Halimeh’s Story 

قصة حليمة

 

2021


Halimeh Al Dajani along with her sister Ruqiya were the daughters of Sheikh Yussuf Al Dajani, the richest man in Beit Dajan, a village in Yaffa. In 1948 Beit Dajan inhabitants left in fear of an attack by Jewish forces nearby. Halimeh settled in Al Hussein Refugee camp in Amman. Back home, she was the center of a vivid social life in the village where she was also the fashion trendsetter for all the other women. She recalls the stories of her home back in Beit Dajan; her father’s generosity, the family’s white horse and their orange groves.

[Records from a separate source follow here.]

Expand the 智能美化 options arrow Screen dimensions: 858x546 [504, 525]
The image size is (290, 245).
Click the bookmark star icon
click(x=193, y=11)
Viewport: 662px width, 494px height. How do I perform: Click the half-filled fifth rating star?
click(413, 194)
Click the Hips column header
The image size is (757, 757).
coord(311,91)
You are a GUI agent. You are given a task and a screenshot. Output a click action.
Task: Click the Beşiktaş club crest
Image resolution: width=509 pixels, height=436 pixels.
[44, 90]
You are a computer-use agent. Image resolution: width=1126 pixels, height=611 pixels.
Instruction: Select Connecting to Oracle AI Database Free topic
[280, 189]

Many of us share similar stories that were inherited generation after generation that shaped our identity and its inherit revolutionary resistance. Beit Dajan became part of Israel and is named Beit Dagon, primarily inhabited by Yemeni and Ethiopian Jews while its indigenous people sought refuge around the world. Halimeh’s story of displacement is not for history, many stories have been written over the past 73 years till today with the apartheid state’s ongoing attempts of ethnic cleanses in Palestinian occupied territories of the West Bank and neighbourhoods like Silwan, Sheikh Jarrah and Beita.

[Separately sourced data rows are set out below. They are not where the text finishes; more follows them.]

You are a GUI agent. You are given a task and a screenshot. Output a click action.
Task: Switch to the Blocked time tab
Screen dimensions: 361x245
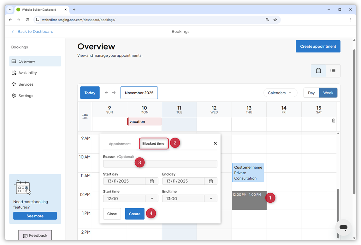[x=153, y=143]
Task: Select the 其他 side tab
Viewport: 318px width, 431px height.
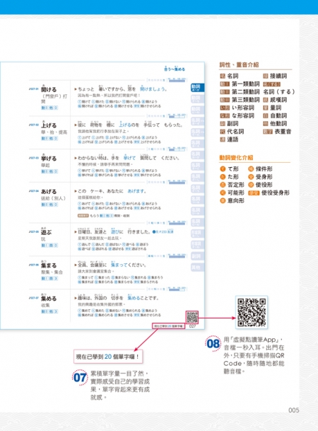Action: [197, 268]
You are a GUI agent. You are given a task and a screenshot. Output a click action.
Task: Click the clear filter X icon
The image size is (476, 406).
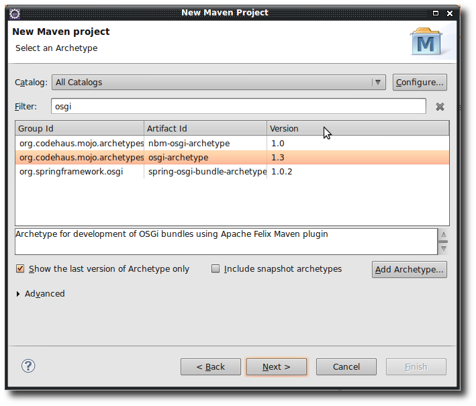[440, 107]
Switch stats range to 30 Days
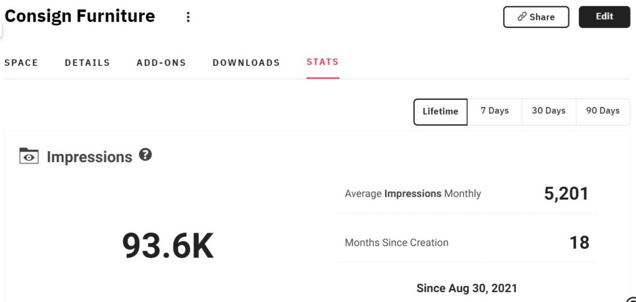This screenshot has height=302, width=636. click(548, 111)
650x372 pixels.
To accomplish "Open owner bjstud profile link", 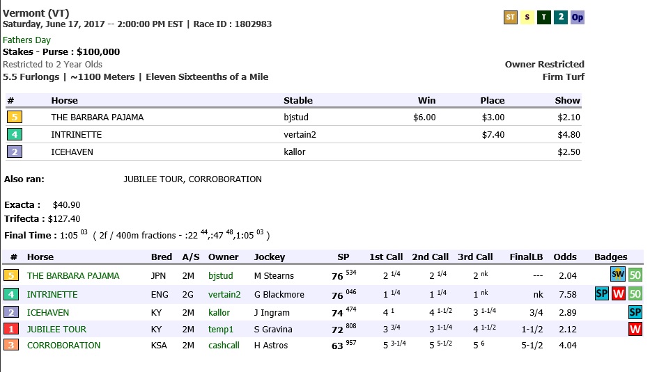I will [221, 275].
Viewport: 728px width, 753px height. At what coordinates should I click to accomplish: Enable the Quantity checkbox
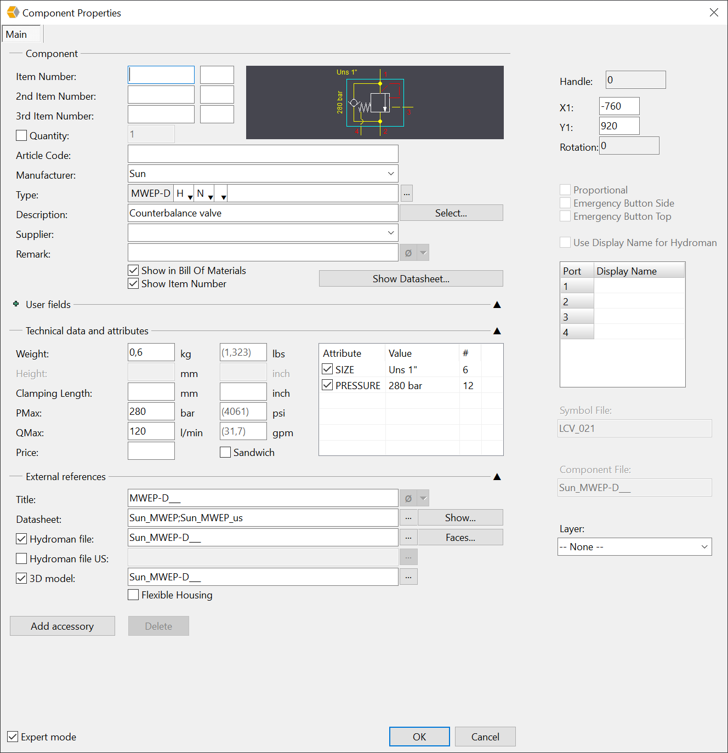[x=21, y=135]
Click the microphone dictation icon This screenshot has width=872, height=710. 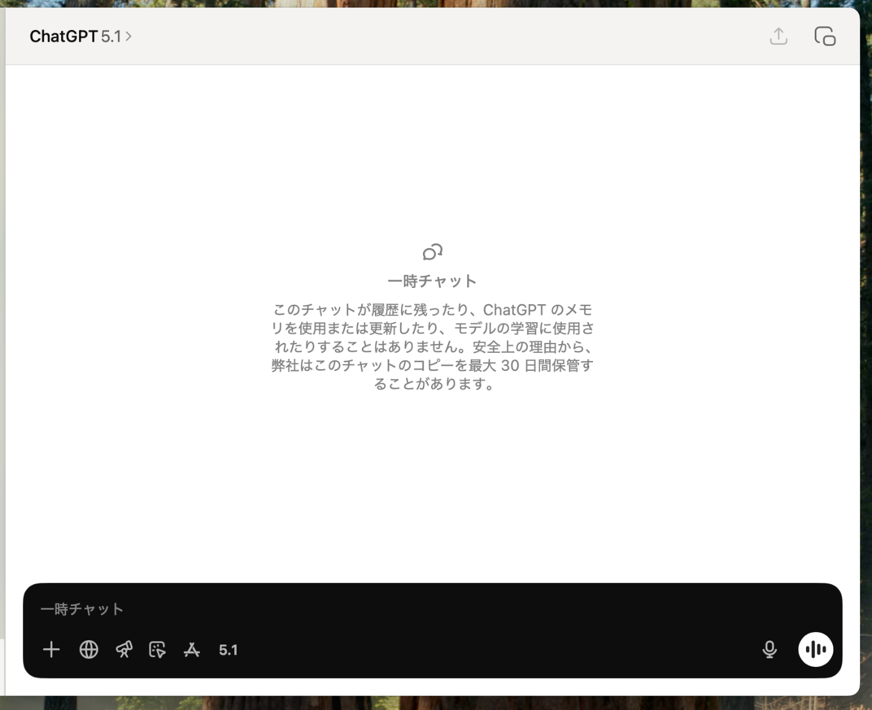click(770, 649)
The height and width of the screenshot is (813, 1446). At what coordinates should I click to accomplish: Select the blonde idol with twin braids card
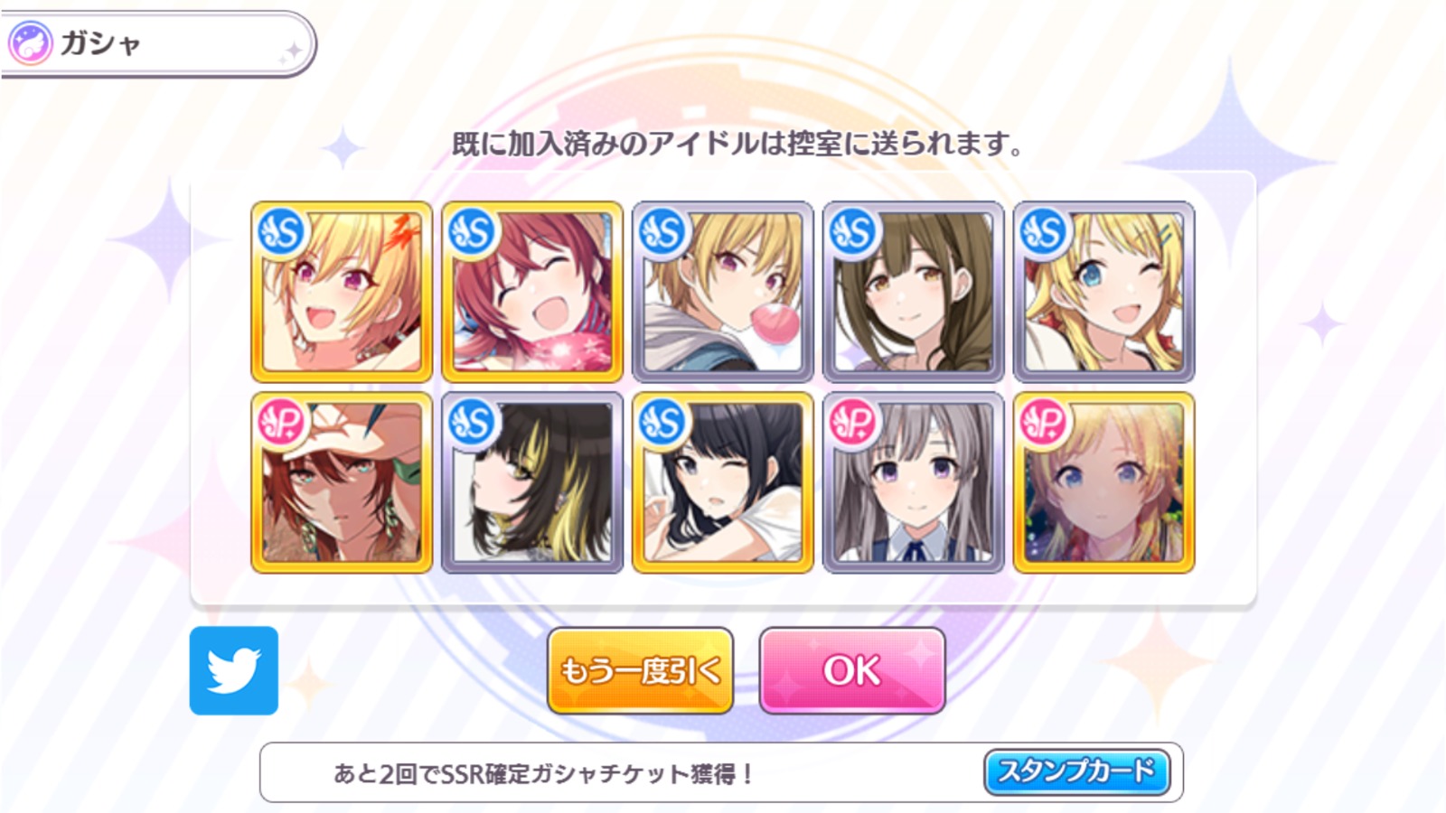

Reading Halimeh’s story was not possible without Mrs. Widad Kawar’s decades long work in interviewing Palestinian women all over the region many of which can be found in her book, Threads of Identity. Mrs. Kawar has the biggest collection in the world for traditional thobes and garments holding over 3,000 pieces that are on display at Tiraz Centrewhich is a dedicated archive with important heritage and historical value, a space of remembrance and renewal.